Taking pictures of holiday lights can be fun and exciting as well as a little tricky at times. So in this article, we will cover the most important things to know about photographing holiday lights.
Best Time for Photography
The best time to photograph outdoor holiday lights is after the sun goes down but before it is totally dark. When you take pictures of holiday lights when it is very dark, you will be able to see the lights, but the remainder of the scene will probably be too dark and lack detail in the shadow areas.
The solution to this would be to take the pictures earlier in the evening. Pictures that are taken right after sunset and before total darkness will show the holiday lights as well as details in the shadow areas of the rest of the scene.
That is because during that time period, there is still a touch of ambient light in the atmosphere. Yet it is dark enough so that the lights will not look dull or become overpowered by daylight. That time period is usually less than ½ hour, probably more like 15-20 minutes.

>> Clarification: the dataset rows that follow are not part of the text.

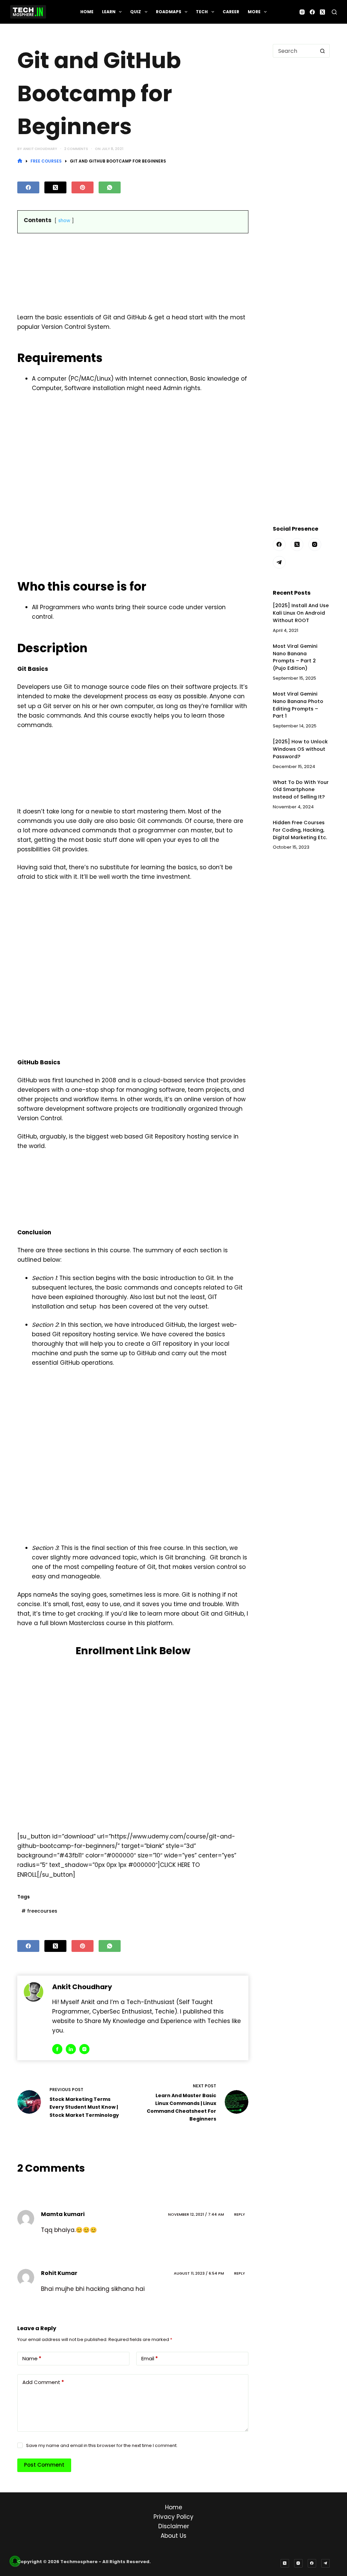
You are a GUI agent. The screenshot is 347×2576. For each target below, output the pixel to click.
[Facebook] (312, 12)
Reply (239, 2214)
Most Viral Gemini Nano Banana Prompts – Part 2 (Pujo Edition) (295, 657)
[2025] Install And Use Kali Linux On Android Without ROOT (301, 613)
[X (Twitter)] (322, 12)
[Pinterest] (83, 187)
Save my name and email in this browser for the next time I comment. (102, 2445)
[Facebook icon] (57, 2049)
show (64, 220)
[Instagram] (302, 12)
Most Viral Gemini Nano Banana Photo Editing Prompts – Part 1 (298, 704)
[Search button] (322, 51)
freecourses (39, 1911)
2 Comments (76, 148)
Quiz (135, 12)
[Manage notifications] (14, 2561)
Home (87, 12)
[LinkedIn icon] (71, 2049)
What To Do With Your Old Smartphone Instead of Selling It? (301, 790)
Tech (202, 12)
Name (31, 2358)
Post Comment (44, 2464)
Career (231, 12)
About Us (173, 2536)
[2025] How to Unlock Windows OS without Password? (300, 749)
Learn (109, 12)
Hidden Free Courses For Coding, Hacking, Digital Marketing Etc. (300, 830)
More (254, 12)
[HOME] (19, 161)
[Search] (334, 12)
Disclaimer (173, 2526)
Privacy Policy (173, 2517)
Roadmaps (168, 12)
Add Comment (43, 2382)
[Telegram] (279, 562)
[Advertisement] (132, 274)
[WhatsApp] (110, 187)
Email (149, 2358)
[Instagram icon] (84, 2049)
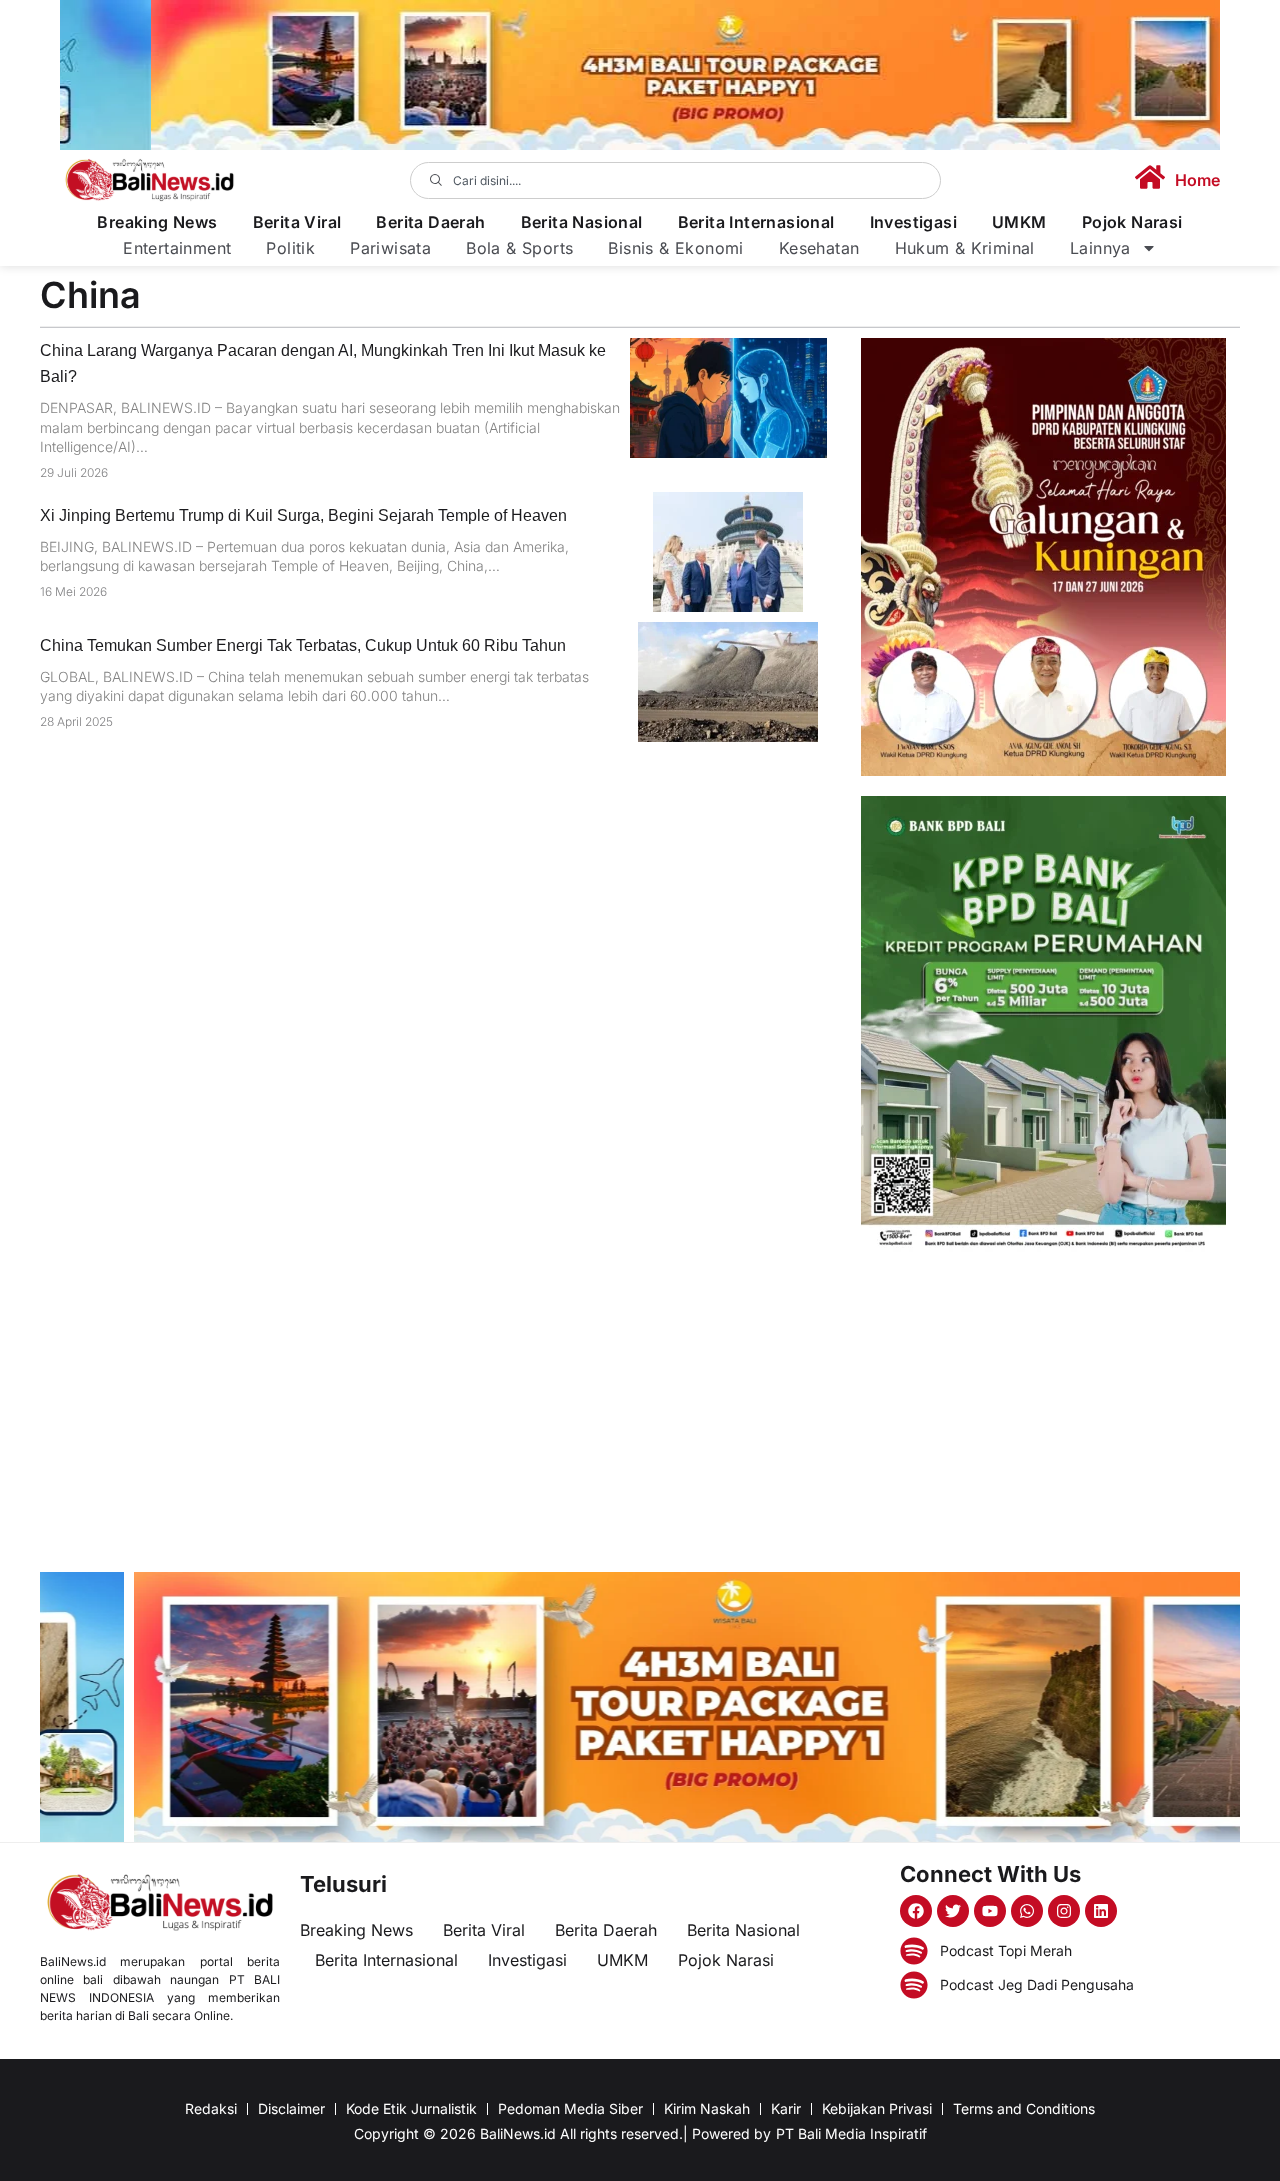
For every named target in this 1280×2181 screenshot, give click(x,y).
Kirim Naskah (707, 2108)
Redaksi (211, 2108)
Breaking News (157, 222)
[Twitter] (953, 1911)
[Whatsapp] (1027, 1911)
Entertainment (177, 248)
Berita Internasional (756, 222)
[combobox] (676, 180)
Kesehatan (819, 248)
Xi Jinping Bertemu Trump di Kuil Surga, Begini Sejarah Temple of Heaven (303, 515)
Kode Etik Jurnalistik (411, 2108)
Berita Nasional (582, 222)
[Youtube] (990, 1911)
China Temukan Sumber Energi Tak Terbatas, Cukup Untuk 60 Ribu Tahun (303, 645)
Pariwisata (390, 248)
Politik (290, 248)
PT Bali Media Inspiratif (851, 2133)
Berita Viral (297, 222)
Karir (786, 2108)
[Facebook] (916, 1911)
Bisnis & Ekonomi (675, 248)
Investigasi (913, 222)
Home (1197, 180)
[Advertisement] (1043, 1412)
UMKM (1019, 222)
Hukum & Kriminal (965, 248)
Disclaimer (291, 2108)
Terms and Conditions (1024, 2108)
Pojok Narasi (1132, 222)
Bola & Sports (519, 248)
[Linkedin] (1101, 1911)
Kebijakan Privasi (877, 2108)
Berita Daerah (430, 222)
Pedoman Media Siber (570, 2108)
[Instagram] (1064, 1911)
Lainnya (1100, 248)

Realistically, unless you plan it out, you might not be able to get to where you want to take your pictures of holiday lights during that time period. However, you can still get some good shots later in the evening. It will depend on your subject.
Lastly, taking pictures of very bright lights that may be in trees or hung between buildings late in the evening should not be a problem. Especially if there are interesting patterns that look good by themselves. In fact, a very dark sky might enhance the lighting itself.
The next item of concern when photographing holiday lights is the camera’s shutter speed. Since it will be practically dark when you are taking the pictures, a slower shutter speed, often ¼ second to 2 seconds or more will be required.
Pictures will come out blurred due to camera shake when the camera is hand held at those shutter speeds. The best solution to avoiding blur in your images due to camera shake is to use a tripod.
If there is no tripod available, try placing the camera on a steady surface when taking the pictures of holiday lights. It’s also a good idea use the camera’s self-timer feature to avoid camera shake that could occur just from pressing the camera’s shutter release.
As far as exposure settings for taking pictures of holiday lights, there is not a one size fits all solution since light intensities can vary from one scene to another. It is best to take a test shot first and make adjustments after you see the results.
If you’re using a basic compact camera outdoors, try using one of the camera’s scene modes such as Night Landscape. That type of setting will keep the shutter open long enough for a good exposure. Once again, remember to use a tripod or steady surface when taking the picture.
If you’re using a DSLR or some other type of camera in which you can control the exposure settings, take a test shot in one of the semi-automatic modes or in the manual mode. Check the image in your viewfinder and then tweak your aperture and/or shutter speed settings to find an exposure you are satisfied with.
Overall, getting a good shot of holiday lights can sometimes be a challenge, but it can also be fun and rewarding. Just like everything else in photography, being prepared and practicing will get you to your best shot.